Unofficial title:

WHAT THE FOUNDERS WERE READING

(The University officially calls the course "THE INTELLECTUAL WORLD OF THEAMERICAN FOUNDERS")

 

Description

“This was the object of the Declaration of Independence.  Not to find out new principles, or new arguments, never before thought of, not merely to say things which had never been said before; but to place before mankind the common sense of the subject, in terms so plain and firm as to command their assent, and to justify ourselves in the independent stand we are compelled to take.  Neither aiming at originality of principle or sentiment, nor yet copied from any particular and previous writing, it was intended to be an expression of the American mind, and to give to that expression the proper tone and spirit called for by the occasion.  All its authority rests then on the harmonizing sentiments of the day, whether expressed in conversation, in letters, printed essays, or in the elementary books of public right, as Aristotle, Cicero, Locke, Sidney, &c.  The historical documents which you mention in your possession, ought all to be found, and I am persuaded you will find, to be corroborative of the facts and principles advanced in that Declaration.”

-- Thomas Jefferson, Letter to Henry Lee, 8 May 8 1825, Collected Works, Ford edition, Volume 10, p. 343.

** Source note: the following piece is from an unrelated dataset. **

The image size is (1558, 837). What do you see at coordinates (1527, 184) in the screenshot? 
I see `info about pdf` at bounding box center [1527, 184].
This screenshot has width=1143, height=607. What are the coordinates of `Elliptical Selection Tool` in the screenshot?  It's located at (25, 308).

“These are what are called revolution principles. They are the principles of Aristotle and Plato, of Livy and Cicero, and Sidney, Harrington, and Locke; the principles of nature and eternal reason; the principles on which the whole government over us now stands. It is therefore astonishing, if any thing can be so, that writers, who call themselves friends of government, should in this age and country be so inconsistent with themselves, so indiscreet, so immodest, as to insinuate a doubt concerning them.”

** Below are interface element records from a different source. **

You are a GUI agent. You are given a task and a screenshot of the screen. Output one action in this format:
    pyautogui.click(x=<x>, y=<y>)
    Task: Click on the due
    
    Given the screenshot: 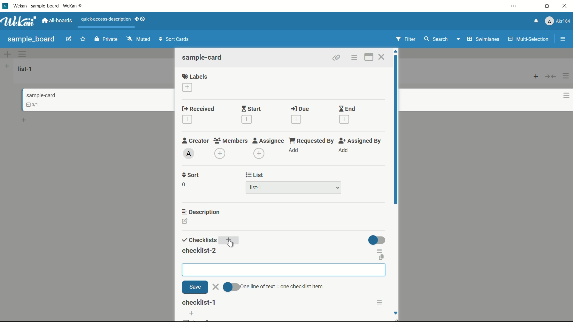 What is the action you would take?
    pyautogui.click(x=300, y=109)
    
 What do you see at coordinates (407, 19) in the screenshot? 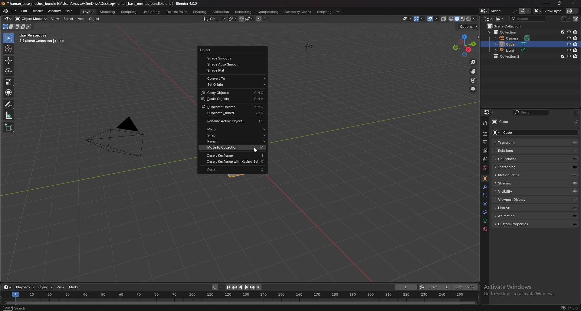
I see `selectibility and visibility` at bounding box center [407, 19].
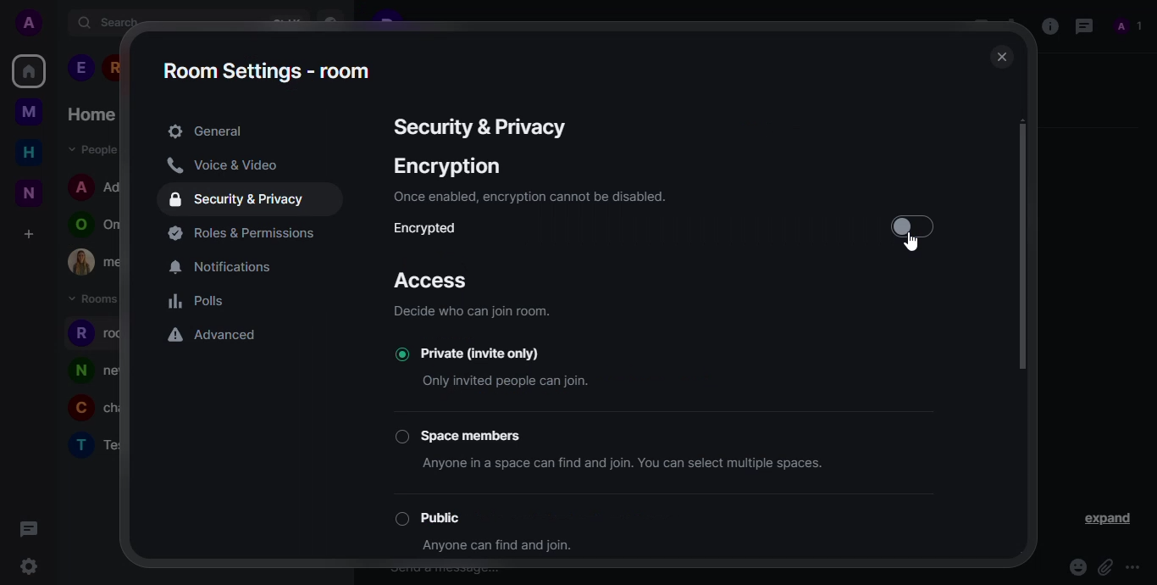 The height and width of the screenshot is (585, 1157). I want to click on profile image, so click(81, 262).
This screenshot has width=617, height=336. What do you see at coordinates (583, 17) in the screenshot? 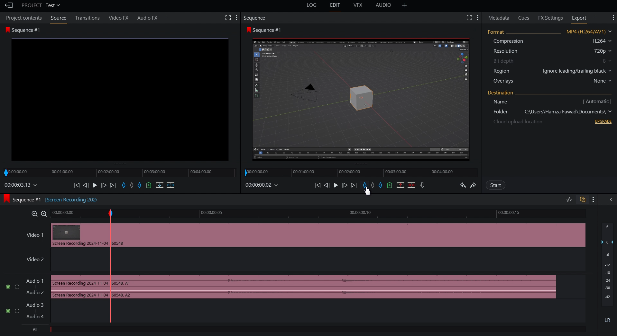
I see `Export` at bounding box center [583, 17].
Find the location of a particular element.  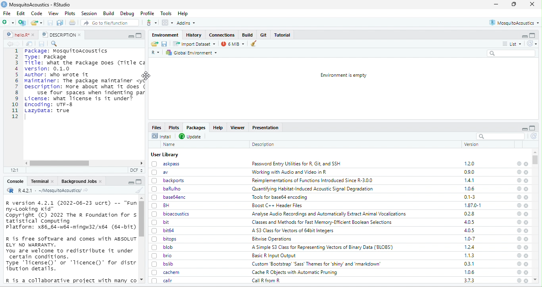

3.7.3 is located at coordinates (470, 280).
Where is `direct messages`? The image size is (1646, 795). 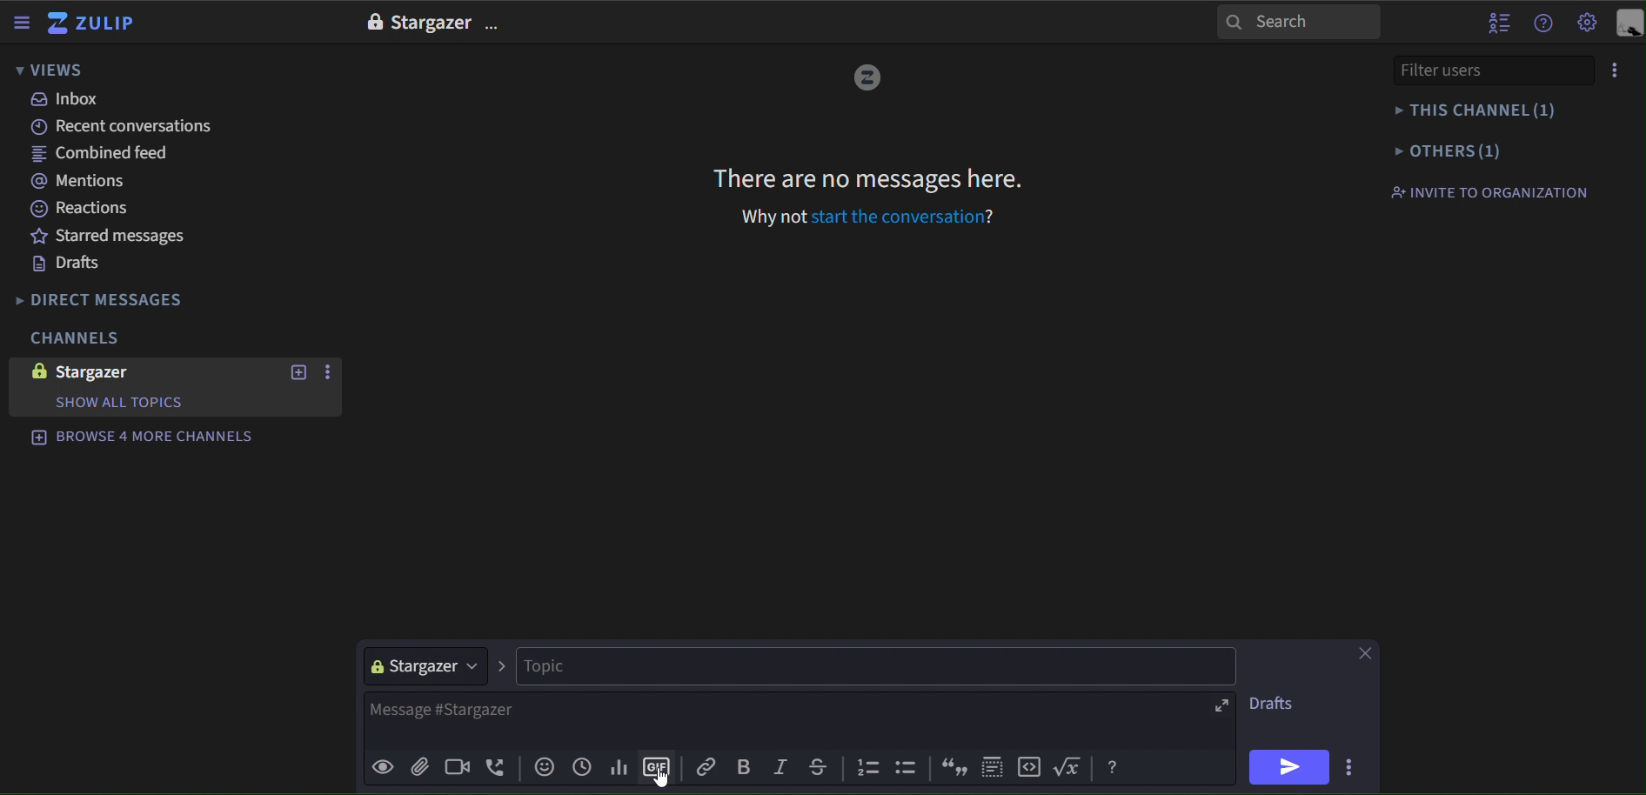
direct messages is located at coordinates (115, 300).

-- John Adams, Novanglus, No. 1.

We often read what the Founders of the country wrote.  But what were they reading themselves?  What were the intellectual influences on thinkers like Thomas Jefferson, George Washington, James Madison, James Wilson, Robert Yates, and Alexander Hamilton?  The answers shed an unusual light on what they were trying to do when they initiated the American experiment in self-government. 

The fifteen brief readings for this course are selected mostly from James Madison's famous reading suggestions to the Continental Congress (the "Report on Books.")  I have also drawn from the favorites of John Witherspoon, "the schoolmaster of the republic," who was a university mentor to several of the Founders, as well as from political sermons which the Founders were known to admire.  These controversial readings about politics, history, ethics, religion, and law provide an intriguing way to enter into the minds of the men who began the new nation.

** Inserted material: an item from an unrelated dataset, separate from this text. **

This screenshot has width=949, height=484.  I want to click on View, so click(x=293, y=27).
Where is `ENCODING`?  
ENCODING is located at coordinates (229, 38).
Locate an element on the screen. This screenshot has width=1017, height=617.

For background, if you have never read the Founders, I recommend The Federalist, essays 1, 2, 6. 9, 10, 14, 15, 16, 23, 37, 39, 47, 48, 49, 51, 62, 63, 70, 78, 84, and 85.  Perhaps the best of the Anti-Federalist writers is Brutus (probably Robert Yates), whose letters are contained in Herbert Storing, ed., The Anti-Federalist.

 

Readings, by Unit

Classical Influences:  Readings by Aristotle, Sallust, Tacitus, and Cicero.

Early Modern Influences:  Readings by Machiavelli, Hooker, Harrington, and Locke.

Nearly Contemporary Secular Influences:  Readings by Hume, Burlamaqui, Montesquieu, and Price.

Nearly Contemporary Religious Influences:  Readings by Langdon, Witherspoon, and Edwards.